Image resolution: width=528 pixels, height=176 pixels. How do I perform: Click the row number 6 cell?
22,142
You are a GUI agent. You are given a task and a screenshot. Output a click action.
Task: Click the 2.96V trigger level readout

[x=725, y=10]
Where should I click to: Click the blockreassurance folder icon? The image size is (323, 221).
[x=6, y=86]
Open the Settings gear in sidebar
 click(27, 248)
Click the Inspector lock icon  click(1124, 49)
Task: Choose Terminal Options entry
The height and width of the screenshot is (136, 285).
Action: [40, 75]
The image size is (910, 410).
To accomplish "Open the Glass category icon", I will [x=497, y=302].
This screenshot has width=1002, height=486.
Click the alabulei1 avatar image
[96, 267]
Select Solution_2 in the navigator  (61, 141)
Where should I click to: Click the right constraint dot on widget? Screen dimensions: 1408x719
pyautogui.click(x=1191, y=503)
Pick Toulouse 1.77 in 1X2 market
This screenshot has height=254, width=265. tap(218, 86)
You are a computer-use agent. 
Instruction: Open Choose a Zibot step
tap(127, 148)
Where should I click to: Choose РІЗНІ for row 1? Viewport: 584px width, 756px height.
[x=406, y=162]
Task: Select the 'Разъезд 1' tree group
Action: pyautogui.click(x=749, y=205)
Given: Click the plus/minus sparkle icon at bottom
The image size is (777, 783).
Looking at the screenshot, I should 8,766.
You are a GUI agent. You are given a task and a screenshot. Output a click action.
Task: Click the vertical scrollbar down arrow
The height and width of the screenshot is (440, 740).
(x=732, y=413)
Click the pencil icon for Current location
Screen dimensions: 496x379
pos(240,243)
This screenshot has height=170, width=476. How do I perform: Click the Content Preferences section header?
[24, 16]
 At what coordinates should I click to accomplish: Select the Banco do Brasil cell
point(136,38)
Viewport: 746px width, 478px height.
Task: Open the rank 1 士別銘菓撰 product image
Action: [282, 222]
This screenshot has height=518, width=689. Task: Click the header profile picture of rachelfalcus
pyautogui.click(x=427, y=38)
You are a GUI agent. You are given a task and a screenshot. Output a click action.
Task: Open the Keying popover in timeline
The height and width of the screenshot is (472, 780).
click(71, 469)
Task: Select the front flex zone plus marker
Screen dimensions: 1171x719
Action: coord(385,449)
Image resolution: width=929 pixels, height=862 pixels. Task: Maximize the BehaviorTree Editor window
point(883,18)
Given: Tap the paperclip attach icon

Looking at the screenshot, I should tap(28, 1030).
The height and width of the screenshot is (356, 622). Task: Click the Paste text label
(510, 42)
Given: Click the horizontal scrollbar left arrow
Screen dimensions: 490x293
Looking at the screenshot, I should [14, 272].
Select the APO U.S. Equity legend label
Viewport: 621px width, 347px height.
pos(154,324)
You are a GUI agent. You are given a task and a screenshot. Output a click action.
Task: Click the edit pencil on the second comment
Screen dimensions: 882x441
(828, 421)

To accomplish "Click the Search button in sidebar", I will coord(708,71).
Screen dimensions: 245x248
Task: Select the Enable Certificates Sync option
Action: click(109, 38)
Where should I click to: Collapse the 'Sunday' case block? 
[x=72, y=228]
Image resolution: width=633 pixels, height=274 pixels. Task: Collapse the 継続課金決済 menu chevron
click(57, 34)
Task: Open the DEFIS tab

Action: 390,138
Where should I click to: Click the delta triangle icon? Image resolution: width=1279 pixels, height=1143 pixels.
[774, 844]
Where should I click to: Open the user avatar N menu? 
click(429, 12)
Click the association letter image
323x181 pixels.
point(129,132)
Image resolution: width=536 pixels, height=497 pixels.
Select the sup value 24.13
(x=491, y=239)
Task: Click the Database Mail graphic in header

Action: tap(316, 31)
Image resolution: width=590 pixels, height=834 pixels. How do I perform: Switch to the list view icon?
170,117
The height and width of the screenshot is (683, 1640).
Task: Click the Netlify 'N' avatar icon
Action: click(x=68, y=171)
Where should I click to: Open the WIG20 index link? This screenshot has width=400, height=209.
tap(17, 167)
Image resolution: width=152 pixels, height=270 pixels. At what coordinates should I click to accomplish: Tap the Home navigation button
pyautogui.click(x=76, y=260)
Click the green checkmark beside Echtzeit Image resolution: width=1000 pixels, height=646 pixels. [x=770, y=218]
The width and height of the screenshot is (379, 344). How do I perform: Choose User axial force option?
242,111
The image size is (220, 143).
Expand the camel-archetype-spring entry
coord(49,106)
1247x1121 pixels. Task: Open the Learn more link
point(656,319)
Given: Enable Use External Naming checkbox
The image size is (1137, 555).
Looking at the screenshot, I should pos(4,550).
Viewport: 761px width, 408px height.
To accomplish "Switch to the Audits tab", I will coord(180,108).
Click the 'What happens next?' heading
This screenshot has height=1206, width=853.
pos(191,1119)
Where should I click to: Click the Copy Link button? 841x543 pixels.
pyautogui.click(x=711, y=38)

### EXERCISE
The span to give again runs from the line with "Select the sup value 24.13" through the last line of the records above; reproduce it exactly and nothing more.

### RESPONSE FOR THIS EXERCISE
Select the sup value 24.13
(x=491, y=239)
Task: Click the Database Mail graphic in header

Action: tap(316, 31)
Image resolution: width=590 pixels, height=834 pixels. How do I perform: Switch to the list view icon?
170,117
The height and width of the screenshot is (683, 1640).
Task: Click the Netlify 'N' avatar icon
Action: click(x=68, y=171)
Where should I click to: Open the WIG20 index link? This screenshot has width=400, height=209.
tap(17, 167)
Image resolution: width=152 pixels, height=270 pixels. At what coordinates should I click to accomplish: Tap the Home navigation button
pyautogui.click(x=76, y=260)
Click the green checkmark beside Echtzeit Image resolution: width=1000 pixels, height=646 pixels. [x=770, y=218]
The width and height of the screenshot is (379, 344). How do I perform: Choose User axial force option?
242,111
The image size is (220, 143).
Expand the camel-archetype-spring entry
coord(49,106)
1247x1121 pixels. Task: Open the Learn more link
point(656,319)
Given: Enable Use External Naming checkbox
The image size is (1137, 555).
Looking at the screenshot, I should pos(4,550).
Viewport: 761px width, 408px height.
To accomplish "Switch to the Audits tab", I will coord(180,108).
Click the 'What happens next?' heading
This screenshot has height=1206, width=853.
pos(191,1119)
Where should I click to: Click the Copy Link button? 841x543 pixels.
pyautogui.click(x=711, y=38)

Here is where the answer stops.